I'm also seeing supply chain issues in ordering fruit trees, berry plants, and vegetable seeds. The primary producers are running out of stock on the most desirable items. It will also be interesting to monitor the types of foods that might be in short supply. There was a run of on flour last year when everyone started baking at home. As we emerge from the pandemic what food supply chain issues might we see?

Where I live residential real estate has been hot with house prices going up, houses not staying on the market very long, and in some cases bidding wars leading to closing prices above the asking price. There doesn't seem to be enough real estate supply to meet demand. This may be the biggest supply chain issue of them all especially considering the quickly rising cost of standard building materials that make purchasing an existing home even more attractive. Opportunities abound for entrepreneurs and investors in the residential real estate supply chain.

In conclusion, supply chain disruptions are frustrating for the companies trying to manufacturer products and for the end consumer.
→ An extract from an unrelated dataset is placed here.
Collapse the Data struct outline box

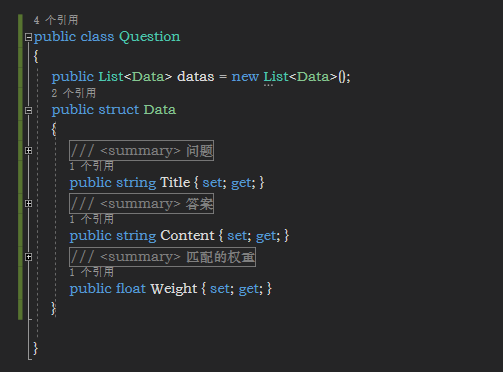tap(29, 110)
They also signal opportunities for those who seek to understand the causes and the possible solutions that might appeal to the manufacturers (B2B) and consumers (B2C). Many people are unaware of the supply chains and what it takes to keep them running smoothly. When they are disrupted we start to see under the hood that they involve numerous physical and computational steps that can potentially be disrupted. We have become more aware of supply chains as a result of pandemic shortages but there is still much to learn if you want to understand where entrepreneurial and investment opportunities might lie.